Whether Stamp Duty issue
In written submissions, counsel for Mrs Mearns contended that the deed of assignment may not be able to be relied upon in the absence of relevant stamp duty having been paid. He foreshadowed possible reliance on such a ground.
Counsel for ALF and Willoughby contended that if Mrs Mearns did seek to rely on such ground it would not succeed as the Stamp Duties Act 1920 ceased to apply to deeds of assignment after the introduction of the Duties Act 1997 on 1 July 1998 (see s.1A(1)), which, it was said, had the effect that s.74 of the Stamp Duties Act1920 (dealing with duty on certain deeds of assignment) does not apply to the deed in question as it was executed on or after 1 July 1998. It was conceded that had s.74 applied it would have imposed stamp duty on the deed. It was also contended that the Duties Act 1997 did not apply to deeds of assignment such as that under consideration (see ss.8 and 11). It is not necessary for the Court to determine these issues as Counsel for Mrs Mearns indicated that this ground was not pressed.
Whether debt to assignee had to be in existence at time of act of bankruptcy
The next matter raised by counsel for Mrs Mearns is expressed as an objection to the assignment although it is an objection to substitution of ALF as petitioning creditor even if the assignment was effective.
Counsel for Mrs Mearns contended that as the debt relied upon by ALF only came into existence vis-a-vis ALF on the date on which the judgment debt was assigned to ALF it is not open for ALF to be substituted for Willoughby because a creditor who seeks to be substituted as a petitioning creditor must be a person whose debt was in existence at the time of the act of bankruptcy alleged in the petition.
The relevant act of bankruptcy relied upon is a failure to comply with a bankruptcy notice on 11 November 2003. The assignment of the judgment debt took effect, if at all, on 7 December 2004. It was noted that while Mrs Mearns had filed a notice of motion on 7 April 2005 and a supporting affidavit seeking dismissal of the creditor's position (on the basis that there had been an assignment of the debt) at that time ALF had filed no proceedings in the Court. It filed the present application for substitution on 6 May 2005.
It was contended that McNamara v Longford (1931) 45 CLR 267 is authority for the proposition that a creditor who seeks to be substituted as a petitioning creditor must be a person whose debt was in existence at the time of the act of bankruptcy alleged in the petition and that in this instance it was manifestly not the case as the debt to ALF only arose, if at all, on the giving of notice of assignment on 7 December 2004.
McNamara v Longford concerned the interpretation of s.35 of the Bankruptcy Act 1924 – 1930, the predecessor to s.49 of the Bankruptcy Act 1966, which is as follows:
Where a creditor’s petition is not prosecuted with due diligence or where for any other reason the Court considers it proper to do so, the Court may permit to be substituted as petitioner or petitioners another creditor or other creditors to whom the debtor is indebted in the amount required by this Act in the case of a petitioning creditor, and the petition may be proceeded with as if the substituted creditor or creditors had been the petitioning creditor.

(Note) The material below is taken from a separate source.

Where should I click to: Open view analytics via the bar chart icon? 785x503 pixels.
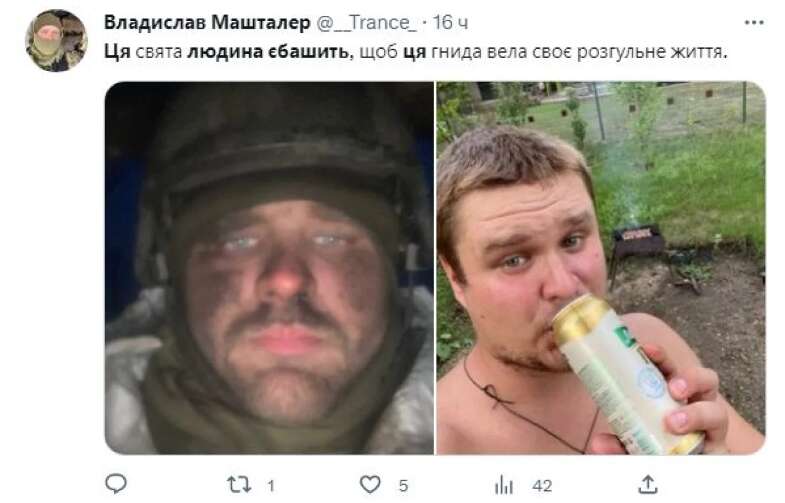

In that context, where a second creditor whose debt was not in existence at the time of the act of bankruptcy alleged in the petition sought to be substituted for the creditor who was the petitioning creditor, Gavin Duffy CJ stated that:
The Court is of the opinion that the person substituted under section 35 must be a person whose debt was in existence at the time of the act of bankruptcy alleged in the petition.

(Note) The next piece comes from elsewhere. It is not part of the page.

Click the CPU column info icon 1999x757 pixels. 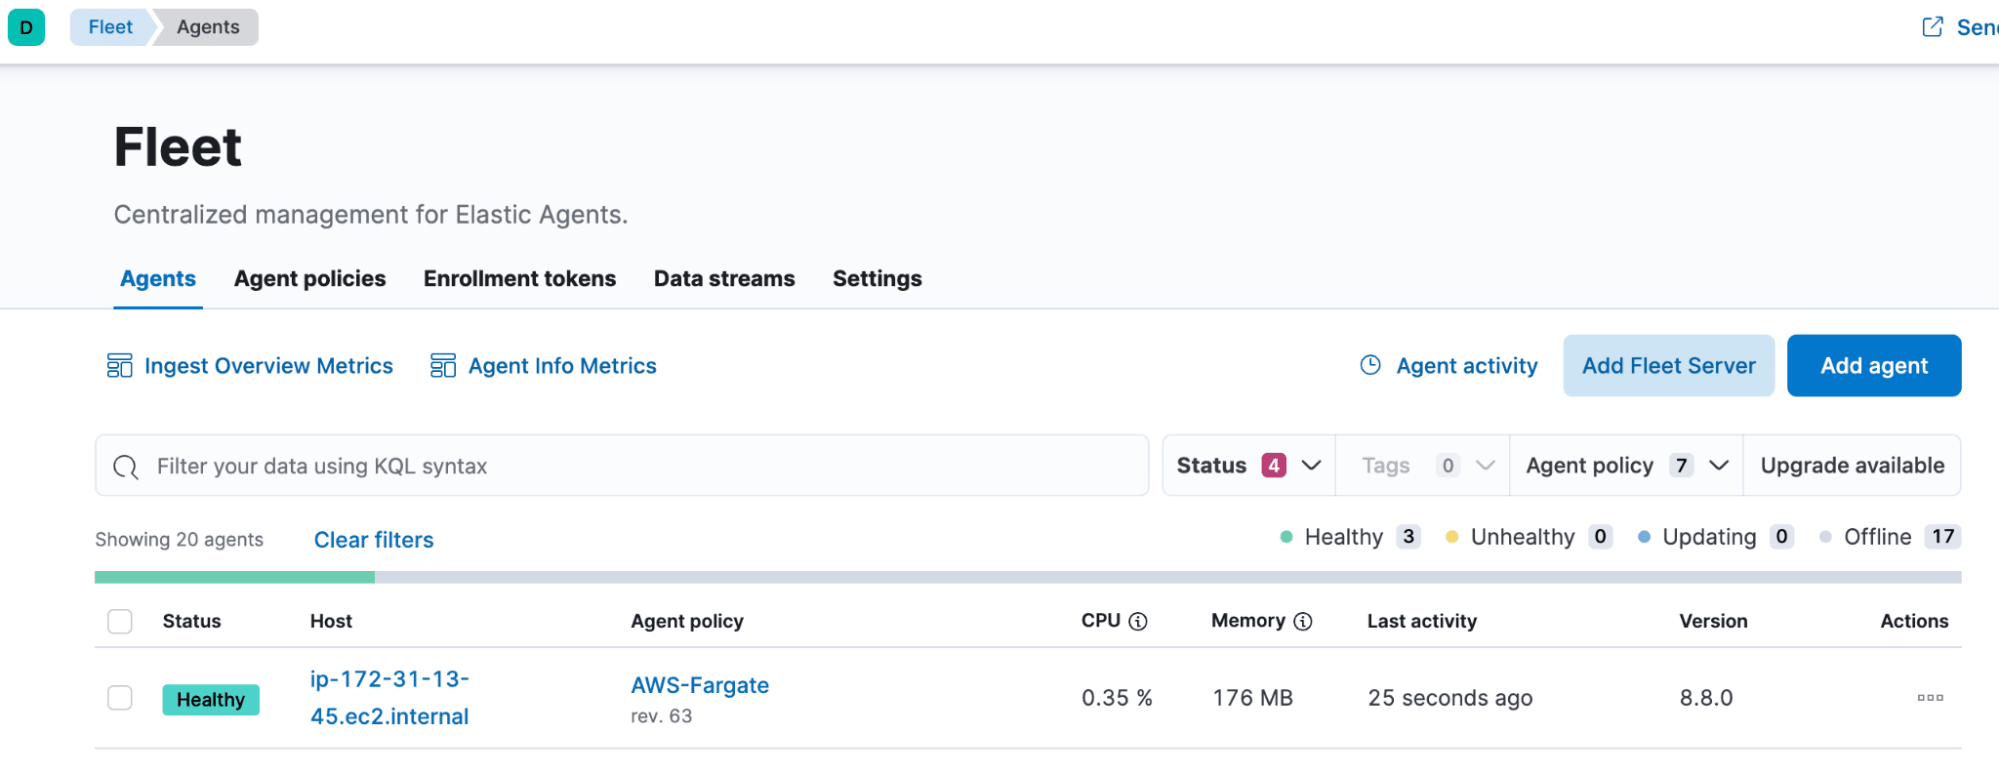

Before considering this argument I note the other ground of opposition raised and consider the source of the Court’s power to order substitution.
Whether it is ‘too late’ to order substitution
Associated with this issue is a further ground of opposition to the application for substitution which was raised in a letter from Mrs Mearns to the solicitors for ALF and Willoughby dated 14 November 2005. It is contended that it is too late to substitute ALF for Willoughby because Willoughby's petition lapsed on or about 7 December 2004 when notice was given to Mrs Mearns of the assignment to ALF. ALF’s application for substitution was not made until 6 May 2005.
Source of power to order substitution
Mr Dawson for the petitioning creditor (and also for ALF) pointed out that the basis on which substitution was sought in this instance was pursuant to Pt 11 of the Federal Magistrates Court Rules 2001 read together with s.15 of the Federal Magistrates Court Act 1999 and s.30 of the Bankruptcy Act 1966. Hence it was submitted that even if there had to be a debt to ALF at the time of the act of bankruptcy for s.49 to apply (which was not conceded) it was proper for ALF to be joined as a party and Willoughby removed as a party under the Federal Magistrates Court Rules 2001. The restrictions suggested for Mrs Mearns would not apply in this context.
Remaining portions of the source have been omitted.